■ YOUR GOAL
From the line with "You are a GUI agent. The screenshot is 844×2576." to the line with "Blog (361, 1799)", retype every line exactly, including those two, and leave out the rest of the data below.

■ WORKING DATA

════

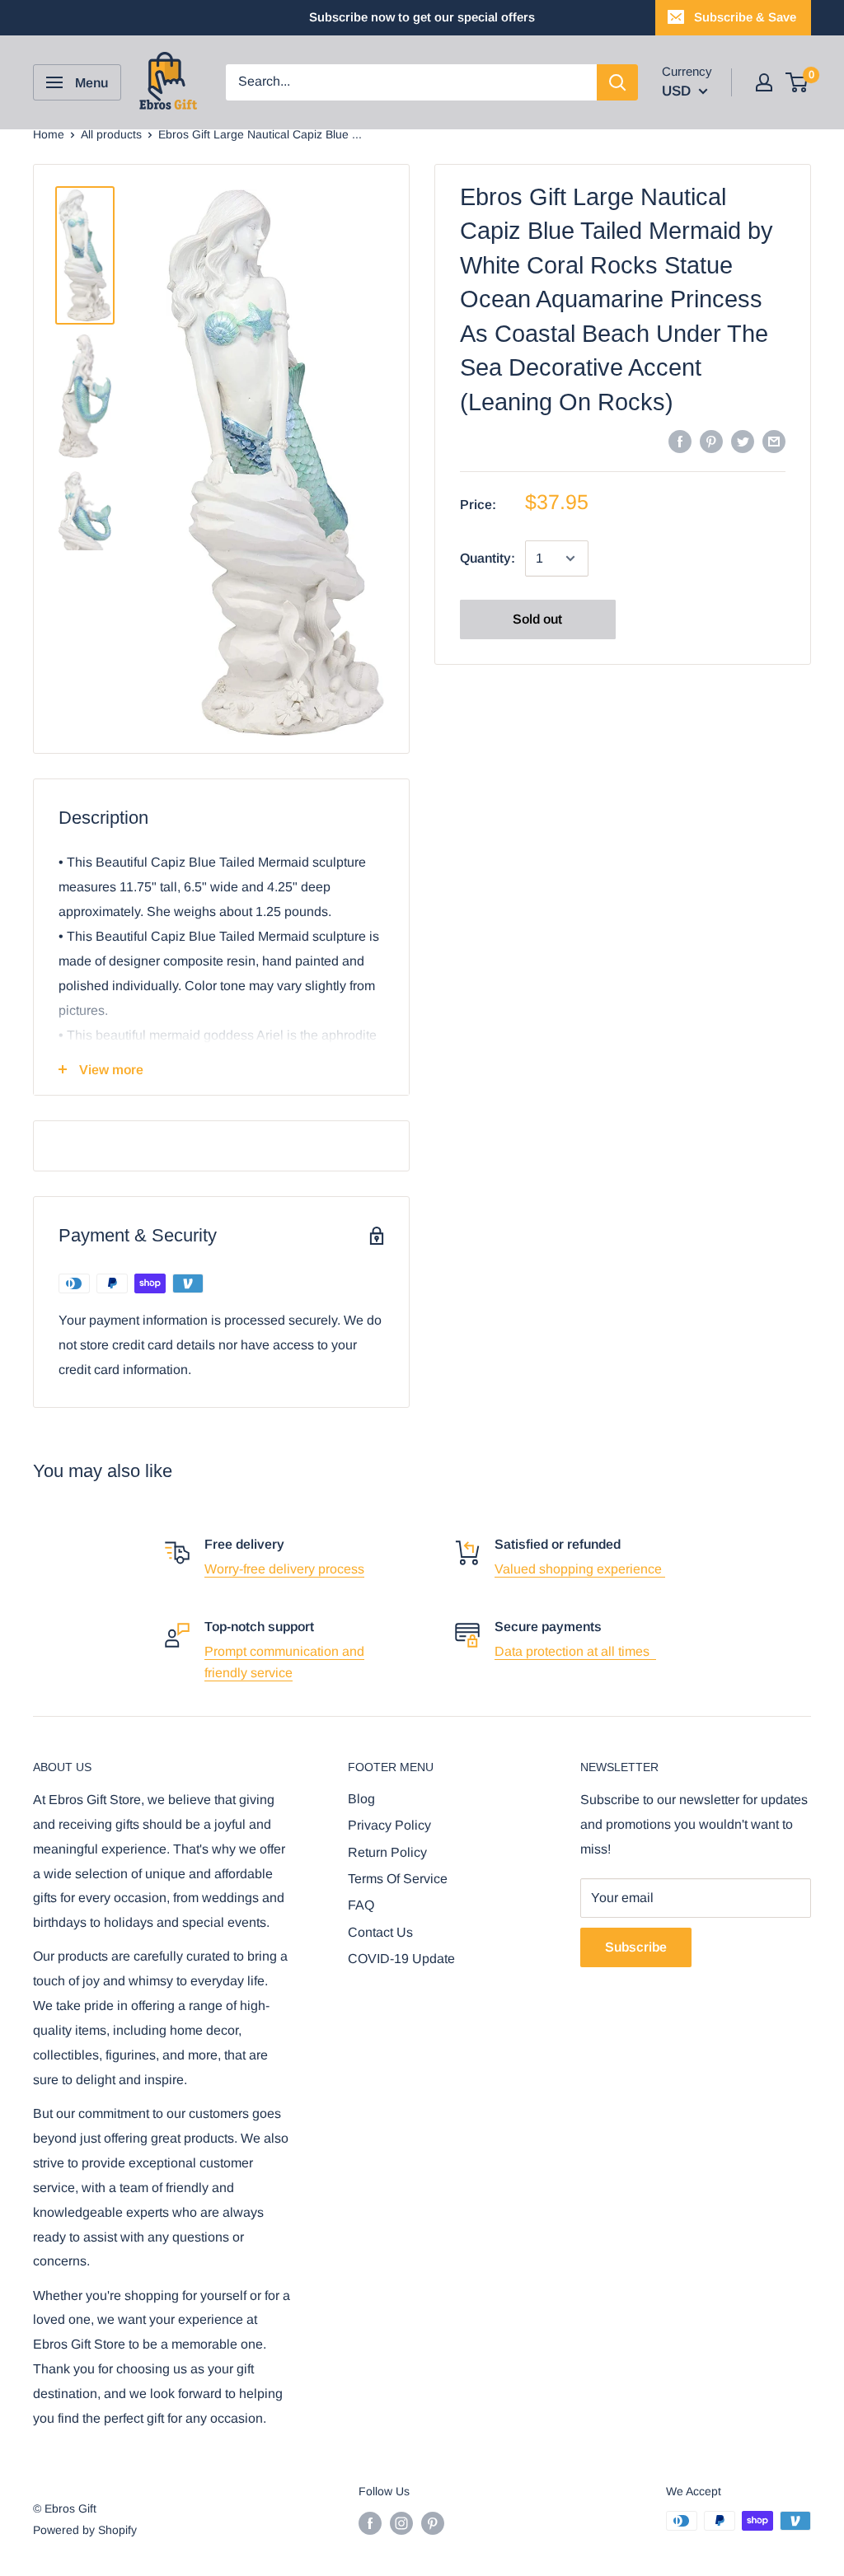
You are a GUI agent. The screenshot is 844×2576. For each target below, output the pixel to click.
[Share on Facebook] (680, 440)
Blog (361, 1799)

════

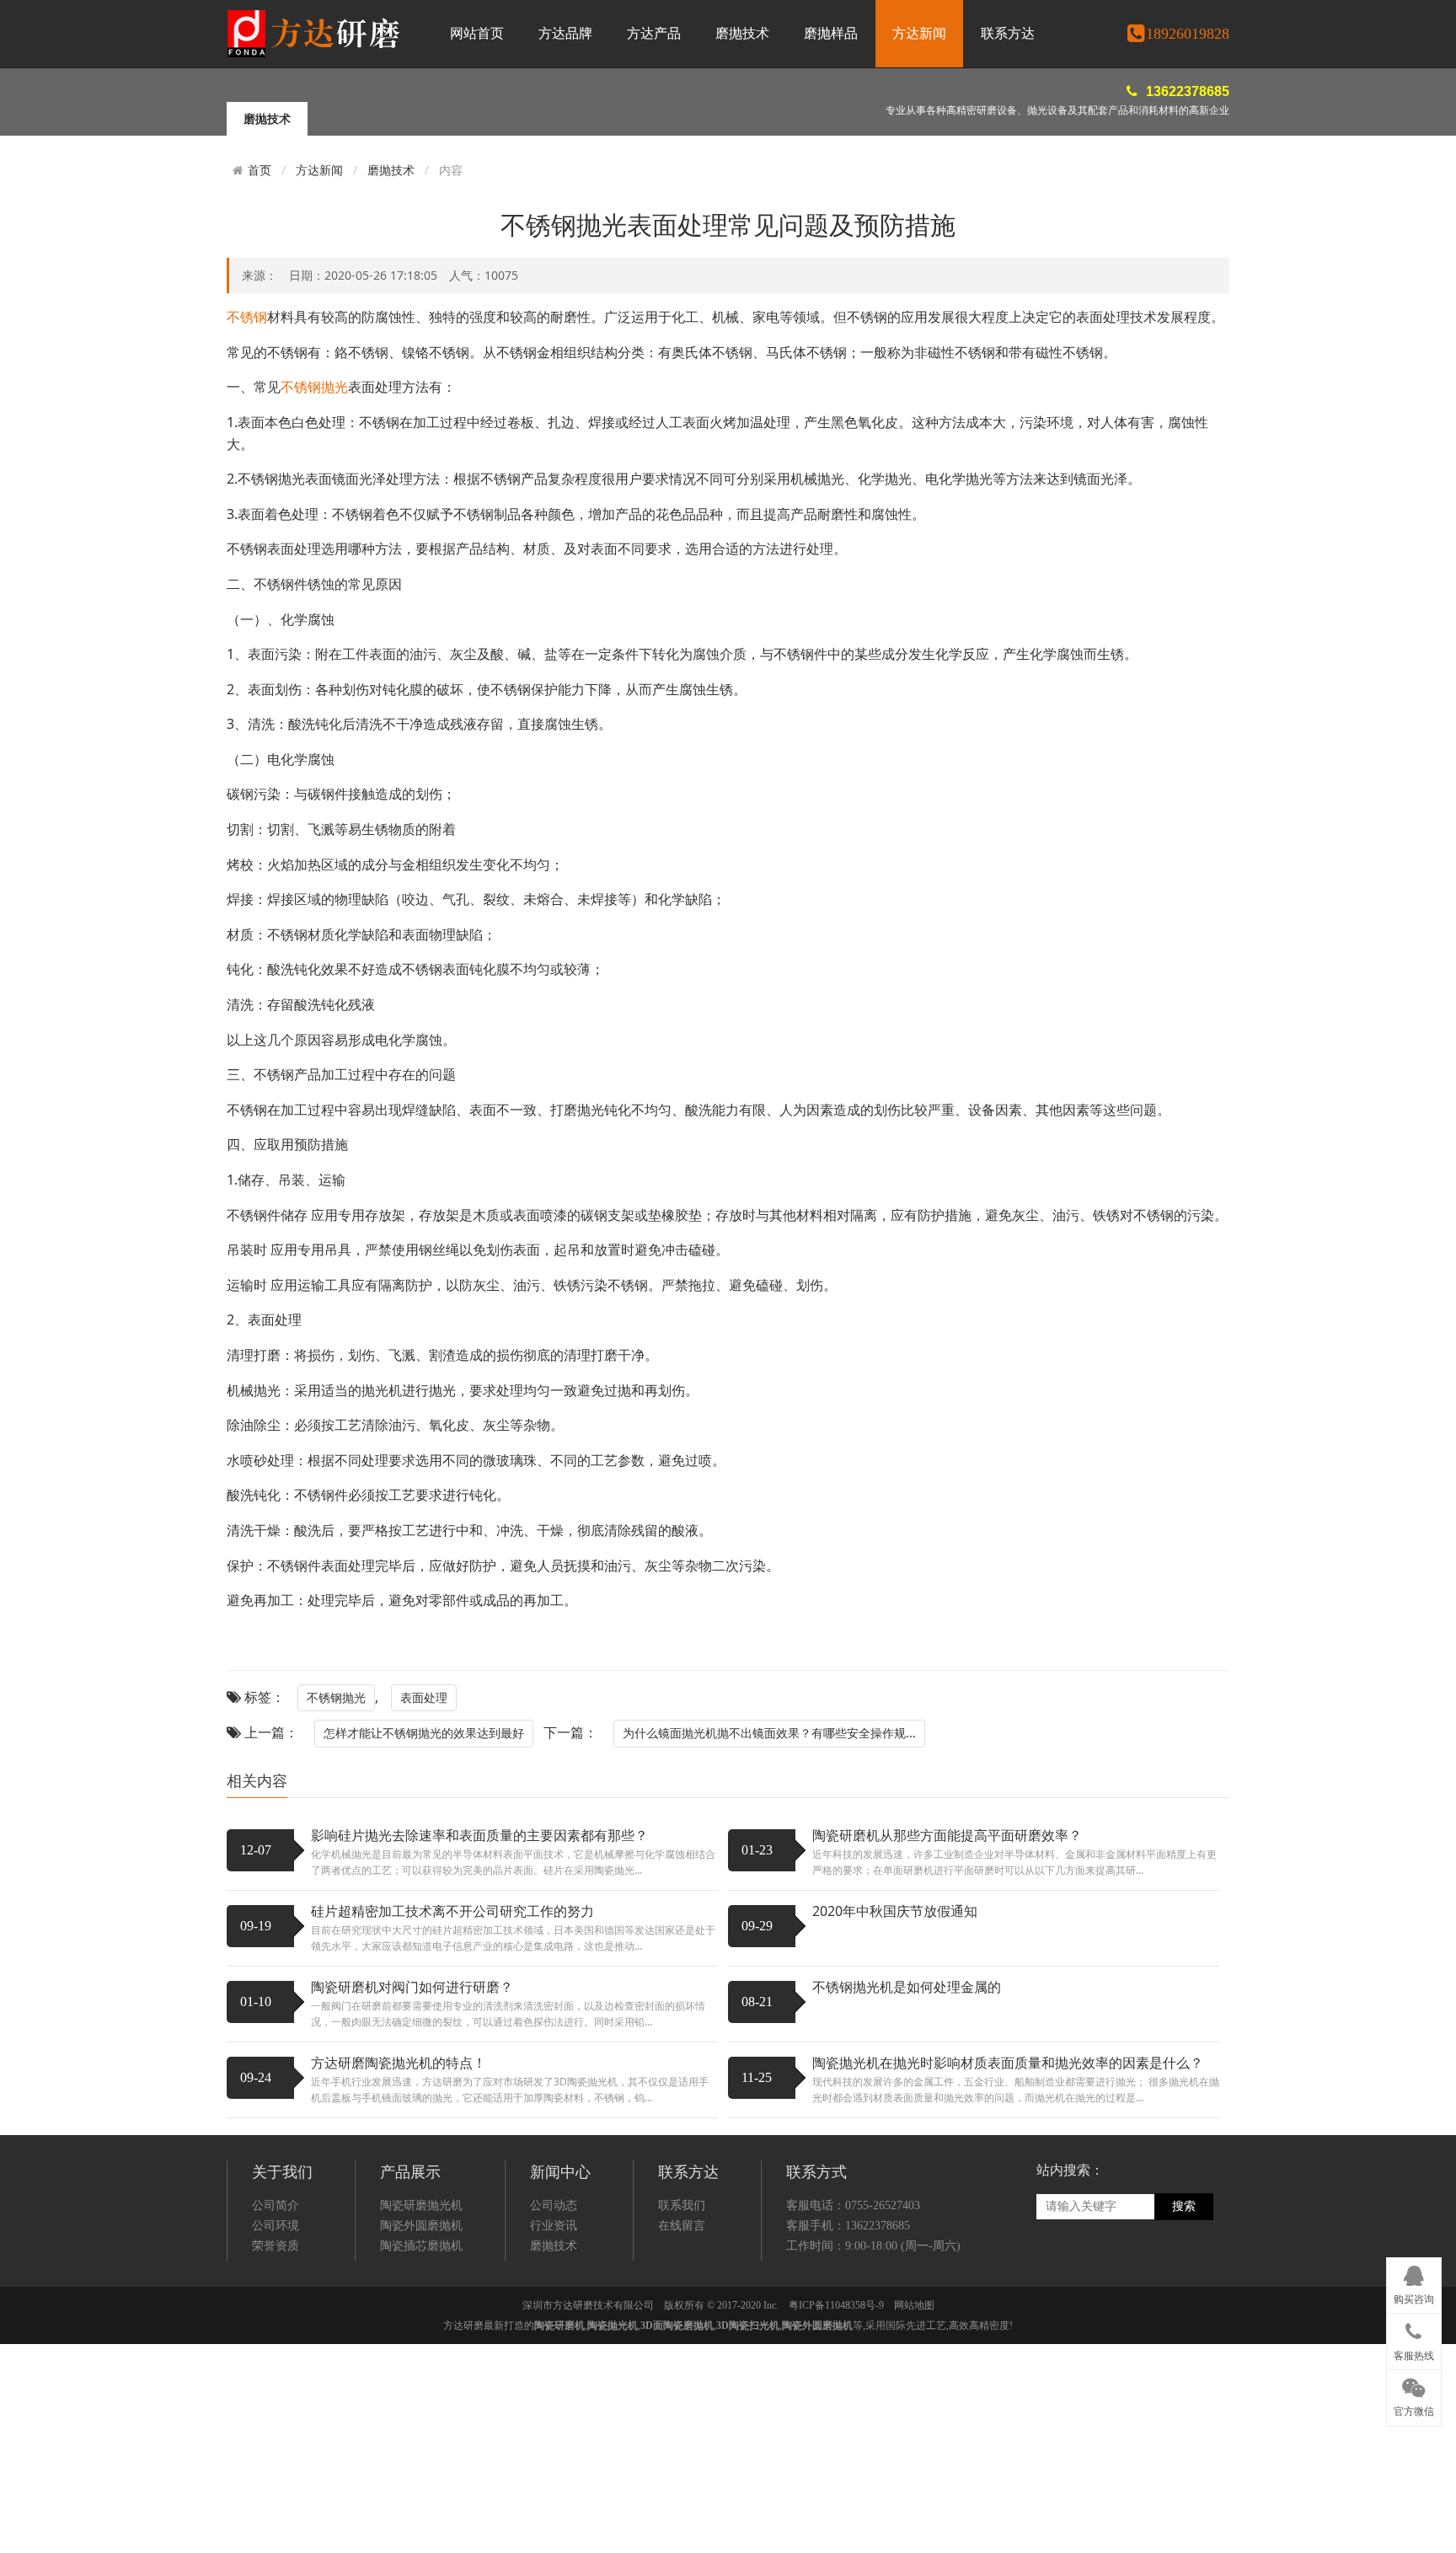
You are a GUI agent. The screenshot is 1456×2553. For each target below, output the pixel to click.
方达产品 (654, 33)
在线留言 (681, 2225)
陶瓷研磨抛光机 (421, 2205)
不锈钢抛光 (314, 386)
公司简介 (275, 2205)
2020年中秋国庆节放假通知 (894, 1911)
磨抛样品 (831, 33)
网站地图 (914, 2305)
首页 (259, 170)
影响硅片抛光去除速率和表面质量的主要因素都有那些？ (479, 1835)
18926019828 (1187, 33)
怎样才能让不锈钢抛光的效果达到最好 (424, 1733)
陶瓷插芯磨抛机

════

■ EXPECTED ANSWER
You are a GUI agent. The screenshot is 844×2576. For each target below, output the pixel to click.
[Share on Facebook] (680, 440)
Blog (361, 1799)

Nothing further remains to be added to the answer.